Bustling oil-field activity and retiring baby boomers, among other factors, have petroleum outfits trying to hire thousands of engineers. Experts say the trend is expected to extend into the next decade as worldwide energy demand grows.

"I've talked to quite a few of my peers, and we know we're in a good spot," Reasor, who's at Cornell University, said as she and Arsenault, who attends the Massachusetts Institute of Technology, took part in a weeklong recruitment program sponsored by Royal Dutch Shell's U.S. arm.

The Oliver Wyman Group, a management-consulting firm, says roughly 8 in 10 global oil and gas companies have forecast a shortage of petroleum engineers through at least 2011. The American Petroleum Institute said U.S. energy companies would need at least an additional 5,000 engineers by decade's end.

In Houston, home to scores of exploration, engineering and services companies, simply check the classified ads: row upon row of job listings for engineers at ConocoPhillips Co., Marathon Oil Corp. and numerous others.

Petroleum engineers evaluate potential oil and gas reservoirs, work with geologists and other specialists to understand rock formations, determine drilling methods, and then monitor drilling and recovery operations. One of their big tasks is to design methods that achieve maximum recovery of oil and gas.
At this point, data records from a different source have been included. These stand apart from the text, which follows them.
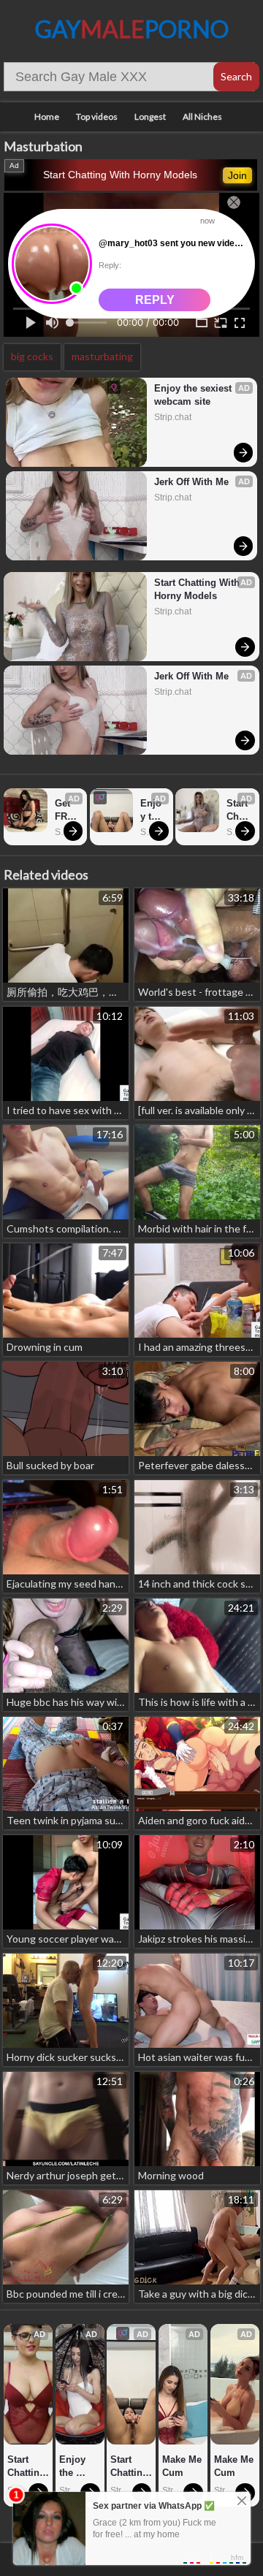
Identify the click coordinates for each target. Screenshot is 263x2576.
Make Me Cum (183, 2466)
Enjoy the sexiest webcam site (194, 395)
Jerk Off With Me (191, 481)
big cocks (32, 356)
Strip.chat (172, 417)
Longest (150, 116)
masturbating (102, 356)
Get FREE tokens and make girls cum (67, 810)
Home (46, 116)
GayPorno (132, 29)
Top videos (97, 116)
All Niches (202, 116)
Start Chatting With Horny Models (120, 174)
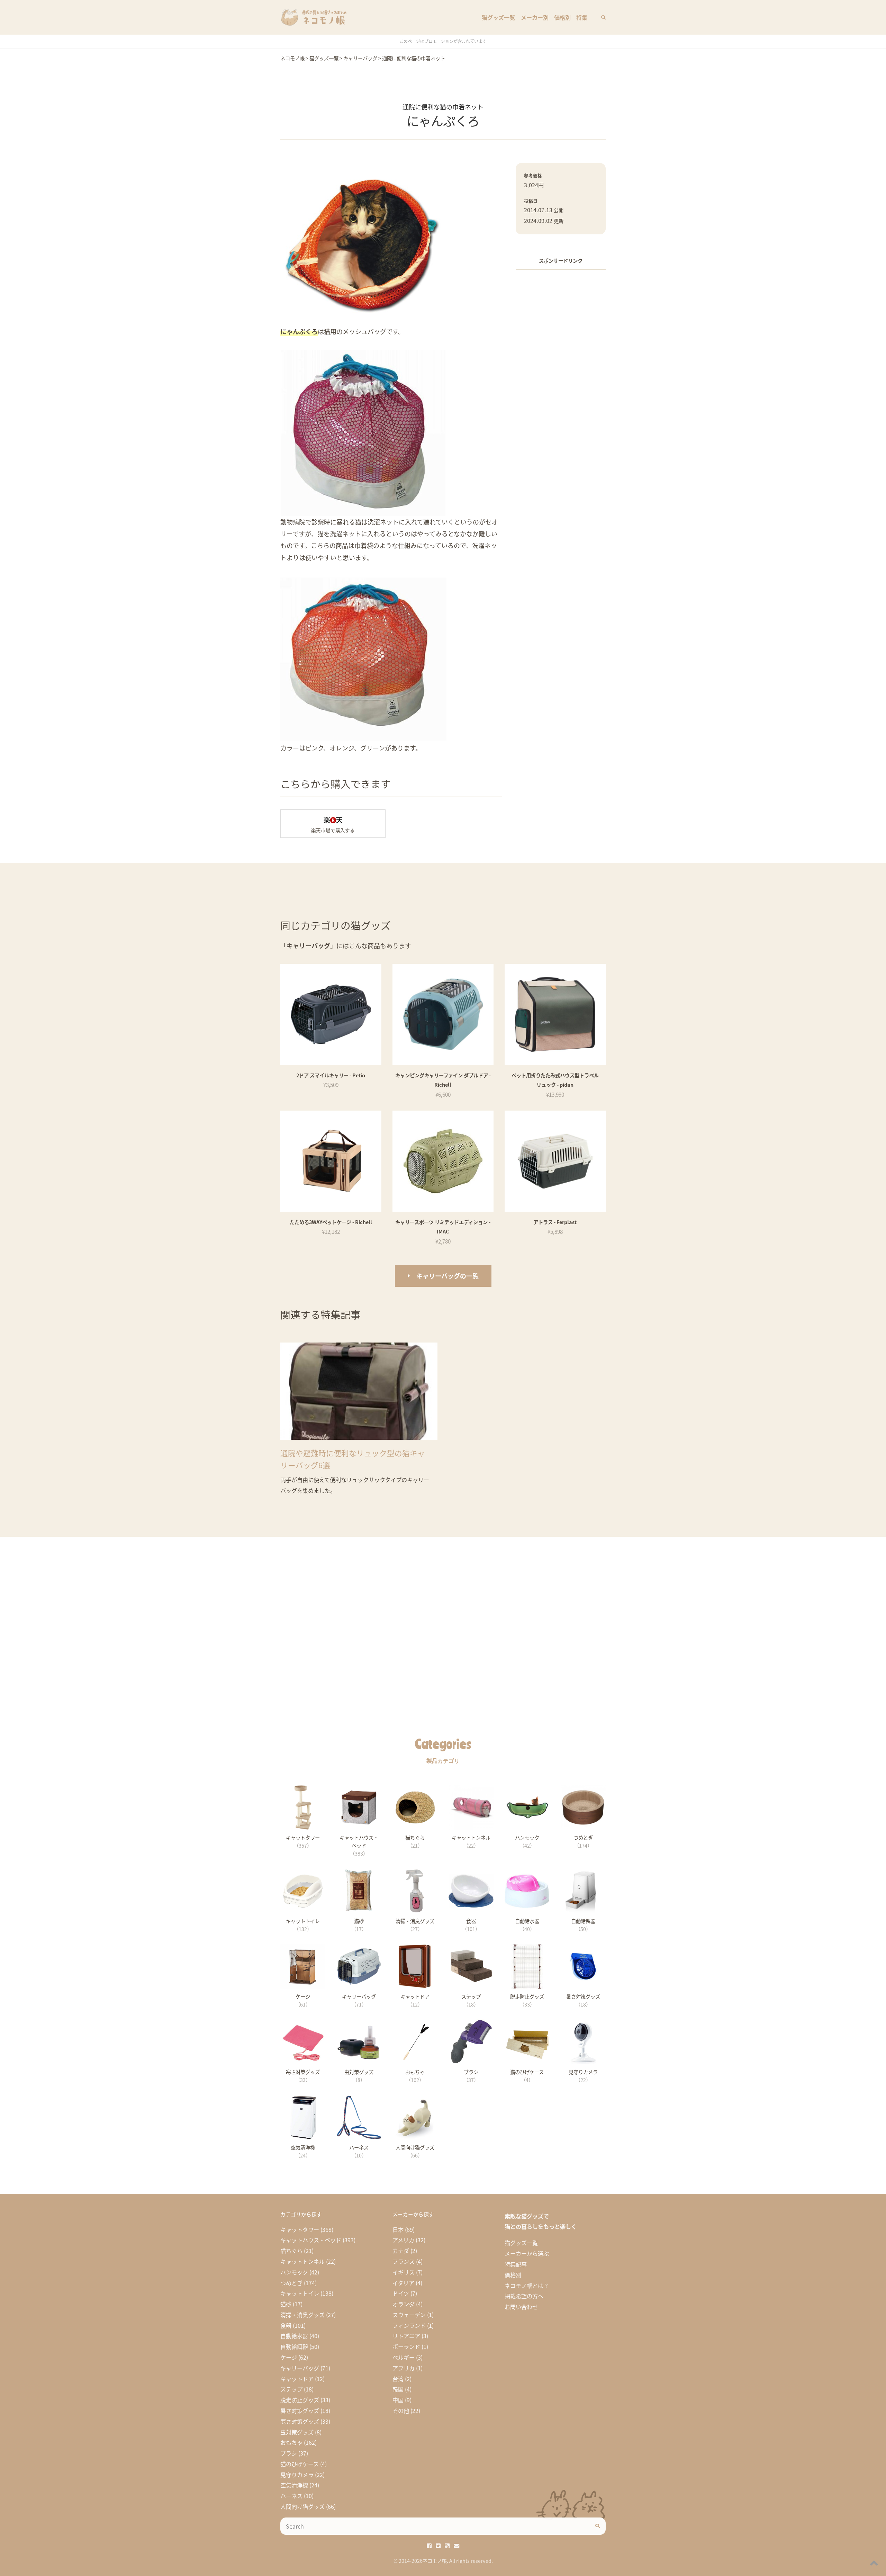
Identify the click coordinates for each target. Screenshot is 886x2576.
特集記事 (516, 2264)
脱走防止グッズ (299, 2400)
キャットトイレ (299, 2293)
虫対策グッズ (297, 2432)
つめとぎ (291, 2283)
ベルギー (403, 2357)
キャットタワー (299, 2229)
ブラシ (288, 2453)
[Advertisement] (561, 380)
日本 (398, 2229)
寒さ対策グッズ (299, 2421)
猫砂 (285, 2304)
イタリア (403, 2283)
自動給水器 (294, 2336)
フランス (403, 2261)
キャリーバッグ (299, 2368)
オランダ (403, 2304)
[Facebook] (429, 2545)
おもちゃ (291, 2442)
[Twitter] (438, 2545)
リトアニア (406, 2336)
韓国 (398, 2389)
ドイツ (400, 2293)
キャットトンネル (302, 2261)
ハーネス (291, 2496)
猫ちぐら (291, 2250)
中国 (398, 2400)
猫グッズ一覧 (498, 17)
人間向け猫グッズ (302, 2506)
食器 (285, 2325)
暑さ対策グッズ (299, 2410)
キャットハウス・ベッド (310, 2240)
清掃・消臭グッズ (302, 2314)
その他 (400, 2410)
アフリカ (403, 2368)
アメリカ (403, 2240)
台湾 (398, 2379)
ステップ (291, 2389)
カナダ (400, 2250)
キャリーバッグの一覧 (447, 1275)
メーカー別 (535, 17)
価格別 (562, 17)
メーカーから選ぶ (527, 2253)
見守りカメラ (297, 2474)
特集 (581, 17)
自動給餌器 (294, 2346)
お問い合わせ (521, 2307)
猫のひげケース (299, 2464)
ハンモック (294, 2272)
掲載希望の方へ (524, 2296)
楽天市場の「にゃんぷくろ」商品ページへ (333, 823)
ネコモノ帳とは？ (527, 2285)
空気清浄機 (294, 2485)
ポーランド (406, 2346)
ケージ (288, 2357)
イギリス (403, 2272)
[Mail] (456, 2545)
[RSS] (447, 2545)
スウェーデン (409, 2314)
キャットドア (297, 2379)
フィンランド (409, 2325)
"I can assure you, it's tight from a supply standpoint, hot from a demand standpoint, and lucrative from a job searcher's standpoint," said Cary Wilkins, who leads Shell's recruitment efforts in the United States and Canada.

No one in the industry appears to be panicking, but executives acknowledge the hiring challenge, and some say it could impede investment in new oil-field projects.
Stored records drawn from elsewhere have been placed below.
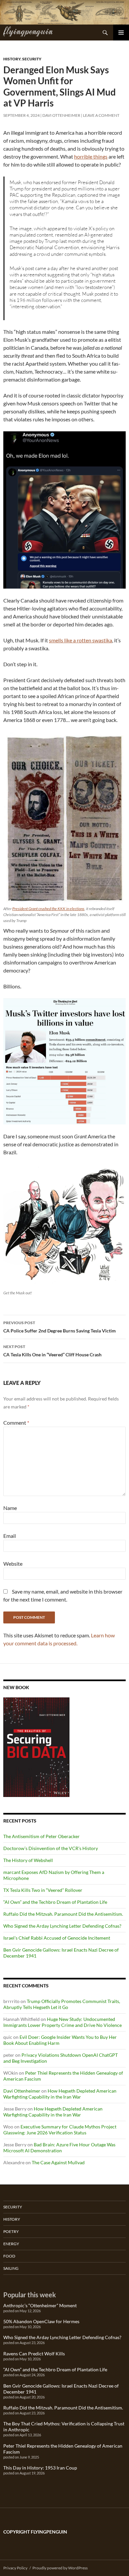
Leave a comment (101, 115)
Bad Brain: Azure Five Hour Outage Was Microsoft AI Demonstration (59, 2147)
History (12, 58)
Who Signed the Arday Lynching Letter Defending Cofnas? (62, 1926)
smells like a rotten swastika (80, 640)
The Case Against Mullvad (58, 2162)
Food (9, 2256)
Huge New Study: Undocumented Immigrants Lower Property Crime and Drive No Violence (62, 2022)
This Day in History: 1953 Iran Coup (40, 2467)
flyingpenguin (28, 30)
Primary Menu (121, 32)
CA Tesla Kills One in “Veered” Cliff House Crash (52, 1350)
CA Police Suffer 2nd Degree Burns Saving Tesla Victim (59, 1326)
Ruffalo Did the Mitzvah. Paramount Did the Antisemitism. (63, 1914)
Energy (11, 2243)
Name (10, 1508)
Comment (16, 1422)
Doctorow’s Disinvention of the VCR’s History (50, 1848)
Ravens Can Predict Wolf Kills (34, 2353)
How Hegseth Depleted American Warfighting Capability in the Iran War (59, 2094)
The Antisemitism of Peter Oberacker (41, 1836)
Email (9, 1536)
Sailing (11, 2268)
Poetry (11, 2231)
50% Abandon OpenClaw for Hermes (41, 2321)
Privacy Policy (15, 2567)
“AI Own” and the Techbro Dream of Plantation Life (55, 1902)
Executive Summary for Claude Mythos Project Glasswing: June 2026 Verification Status (59, 2129)
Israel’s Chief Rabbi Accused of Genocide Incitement (56, 1938)
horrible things (91, 156)
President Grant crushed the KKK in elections (48, 908)
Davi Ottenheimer (61, 115)
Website (12, 1563)
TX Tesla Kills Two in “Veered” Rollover (42, 1890)
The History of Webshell (28, 1860)
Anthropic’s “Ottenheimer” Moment (40, 2305)
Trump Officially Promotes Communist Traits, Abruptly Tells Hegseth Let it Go (61, 2004)
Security (31, 58)
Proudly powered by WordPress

David Pursell, an analyst with Tudor Pickering & Co. Securities Inc., said it was difficult to quantify how much of a hardship the shortage would be. But he said staffing shortages were certainly a factor when a company considered buying an existing project or starting a new one.

"The first question from senior management is: 'OK, we've got the asset. Who's going to work on it?' " Pursell said. "What you end up doing is stretching your people. You prioritize. So it's not all bad. It forces you to work on your best, most important projects."

Despite efforts to find and market alternatives, fossil fuels will continue to be the world's primary energy source for now, making petroleum and other engineers vital for finding and extracting oil and natural gas around the world.

The shortage of engineers has been caused in part by the upsurge in exploration and a wave of retirements by baby boomers who have spent 25 to 30 years on the job.

The petroleum institute says low college enrollment in petroleum engineering and other majors that support the oil and gas business also is to blame - in part because of the industry's reputation as an unreliable employer.

After U.S. oil-field employment peaked at 860,000-plus in 1982, companies slashed more than 500,000 jobs over the next 18 years as per-barrel oil prices plummeted to the low teens, compared with about $70 today.

An institute report said those layoffs "sharply curbed entry into the industry by nearly a full generation."

But college-enrollment numbers are improving as the industry aggressively touts the potential for challenging work, exotic postings, and starting salaries of $70,000 a year or higher.

The number of undergraduates studying petroleum engineering at Texas A&M University jumped from 191 in 2001 to 507 last fall. A&M's petroleum engineering school, one of the nation's largest, had 1,422 undergraduates in 1982.

Companies are using various methods to grab new talent.

Shell began its recruitment program, called the Gourami Business Challenge, in Europe more than 10 years ago before exporting it to the United States in 2005.

The challenge for Reasor, Arsenault and the others, who represented 36 colleges, was to create and present a five-year business plan for Shell's operations on the fictitious Indian Ocean island of Gourami.

Shell representatives said Gourami was more an audition than a competition.

"The students are pushed," said Lorie Hernandez, Shell's graduate recruitment and university relations consultant. "Our intent is to look for reasons to hire people."